Cracked Concrete Driveway
It is almost inevitable that concrete will crack at some point in time. Common causes of cracking are when the base moves due to settlement, roots or heavy equipment. Concrete can also crack as a result of the expansion and contraction caused by changes in the weather. The reason contractors place joints in concrete pavements and floors is to encourage the concrete to crack in a neat, straight line at the joint. But this doesn't always happen, and cracks can appear at random anywhere across the surface of the concrete.
Cracked Concrete with repairs
As these cracks form one by one, year after year, it is often difficult to exactly match the color and composition of the original material each time a repair is needed. As such, a concrete surface gets uglier and uglier with each repair. The alternative to repairing the concrete is to replace the entire structure when the cracks become unbearable. By the time it's dismantled and properly disposed of, it will likely cost eight to eleven dollars per square foot each time you have to replace existing concrete!
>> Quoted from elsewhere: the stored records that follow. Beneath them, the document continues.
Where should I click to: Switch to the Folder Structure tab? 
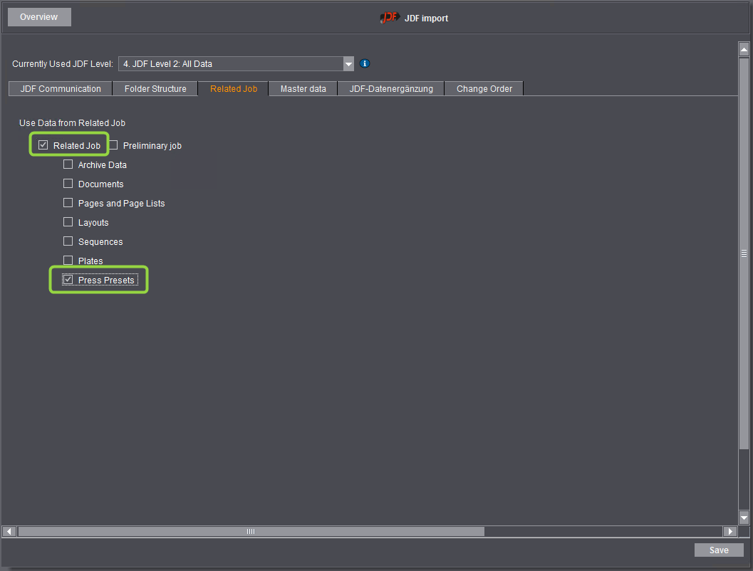pos(155,88)
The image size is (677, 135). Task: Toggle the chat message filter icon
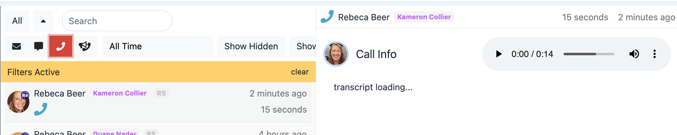click(39, 46)
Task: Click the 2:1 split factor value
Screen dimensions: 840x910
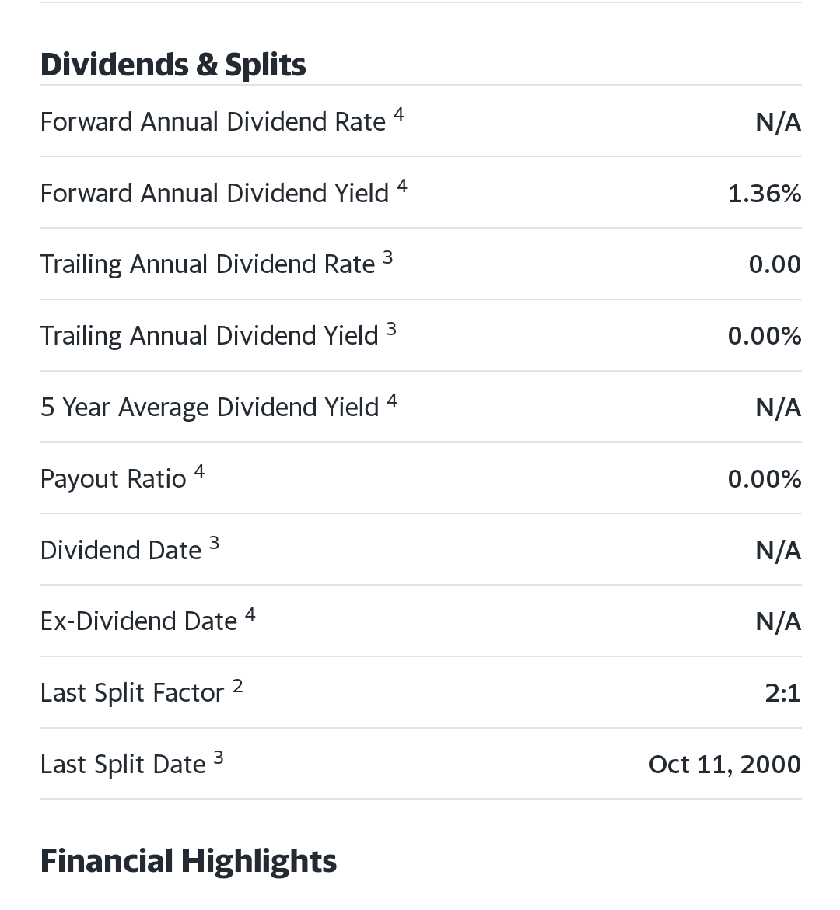Action: [782, 693]
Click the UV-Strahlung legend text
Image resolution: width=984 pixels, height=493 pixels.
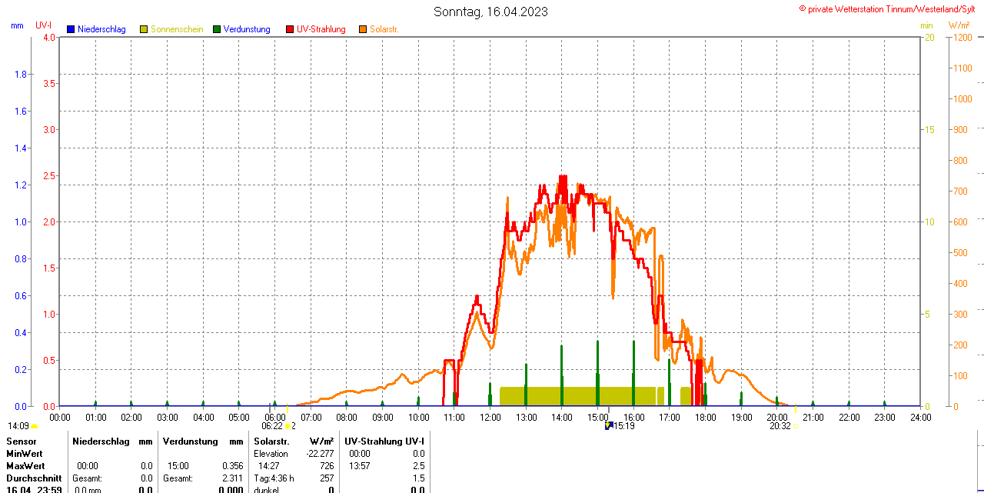321,29
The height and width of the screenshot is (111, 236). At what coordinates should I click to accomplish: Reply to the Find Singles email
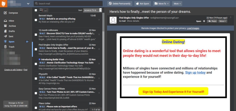click(x=213, y=21)
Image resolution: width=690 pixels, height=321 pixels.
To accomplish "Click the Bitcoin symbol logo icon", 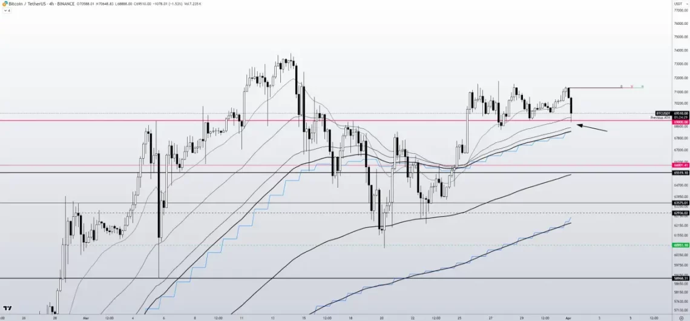I will tap(4, 3).
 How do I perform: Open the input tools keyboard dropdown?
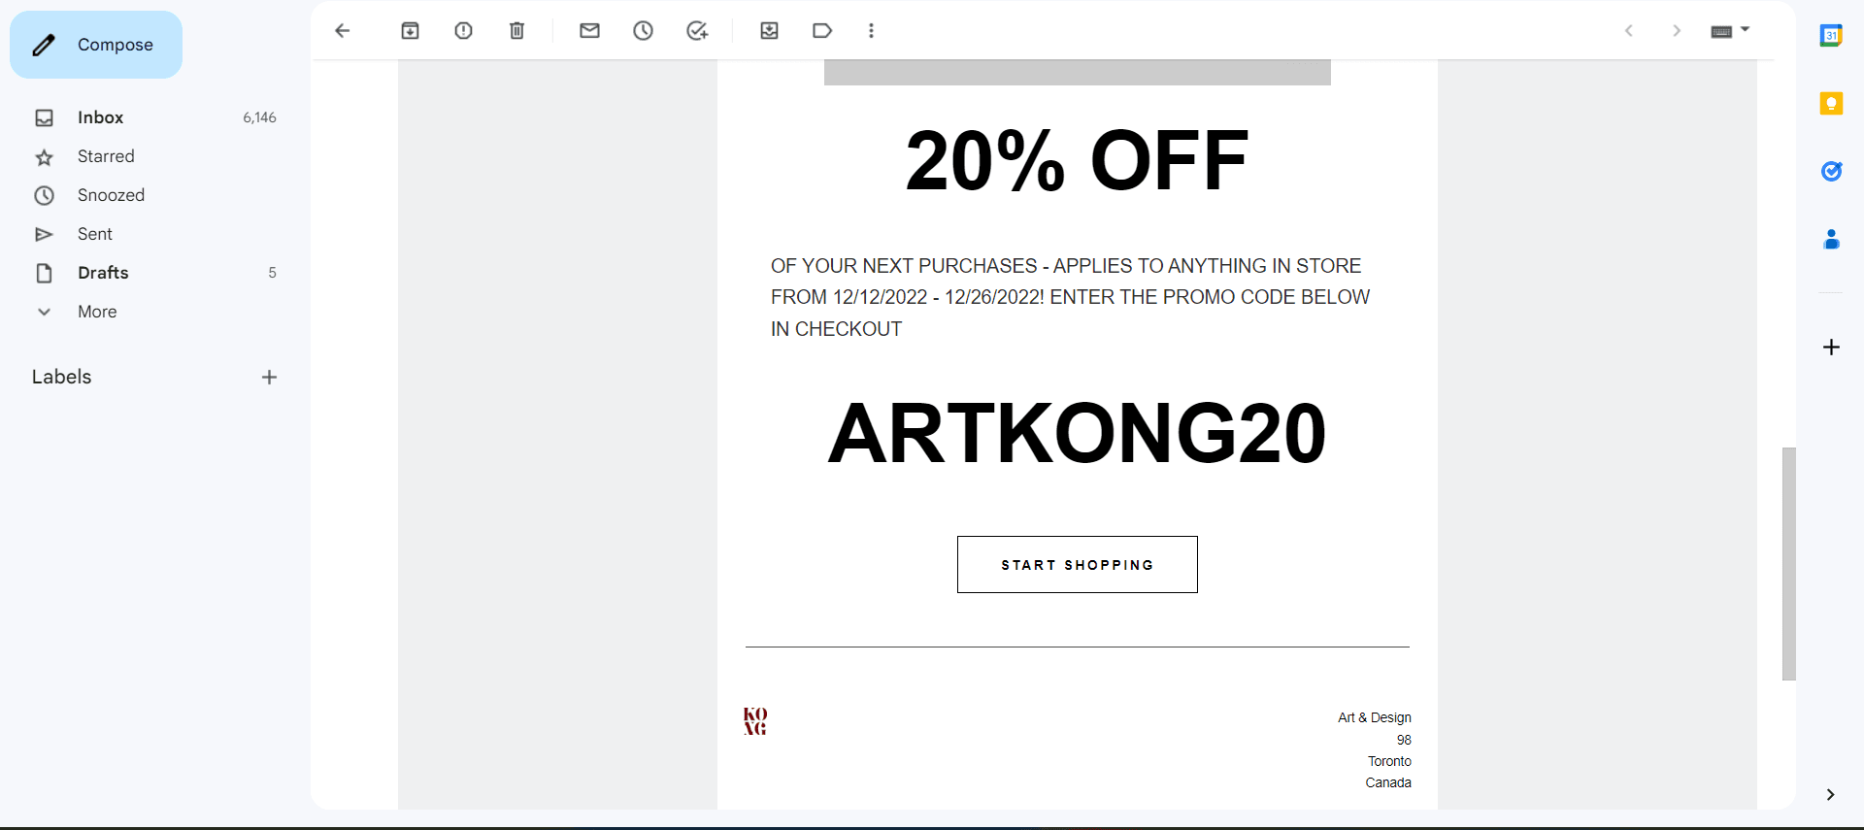(x=1730, y=31)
Stamped Concrete with Cracks: "Stamping" concrete is a common way of trying to achieve the attractive patterns associated with actual paving stone material. The stamping is done after the concrete has been poured and before it begins to harden. Stamped concrete is usually tinted (colored) before it is poured. There are standard colors that can be added to the concrete as it goes into the truck.
Unfortunately, the problems associated with maintaining concrete are compounded with the addition of pattern and color. Patching cracks with regular gray concrete means creating unsightly scars, while trying to replace a cracked portion of concrete with a new piece that exactly matches in pattern and in color is nearly impossible.
Interlocking Pavers create an impressive Driveway
Interlocking pavers solve all of the problems described above, and are appropriate for any paving application including patios, pool decks, driveways and walkways. Because pavers are individual units or "bricks," the natural joints between each paver will "give" with pressure, expansion and contraction, eliminating the cracking inherent to conventional asphalt and concrete pavement.
Installed over a base of sand, pavers actually increase their structural capacity over time. With a minimum rating of 8000 psi, paving stones are one of the strongest materials available.
Pavers give Walkways and Steps a more custom look
One of the biggest advantages of pavers is that if a repair ever does become necessary, pavers are manufactured to be uniform and can therefore easily be replaced without leaving ugly patches or scars.
Brick Pavers come in a wide variety of surface finishes, colors and shapes that will complement and enhance the architectural style of any home. Moreover, a skilled installer can create a variety of laying patterns, further expanding the customization possibilities.
Other advantages of Brick Pavers
• Pavers do not require time to cure. Unlike concrete, which can take 3 to 5 days before being ready for traffic, paver structures can be used immediately after installation.
• The high number of joints in the surface facilitates the drainage of water. This enhances skid resistance and decreases nighttime glare. If deformation or sinking should occur due to shifting of the base, the structure can easily be repaired by removing individual pavers, re-leveling, and then reinstalling the same pavers.
• Traditional concrete, asphalt, brick and gravel pavements clearly pale in comparison to the beauty, durability and easy maintenance of brick pavers.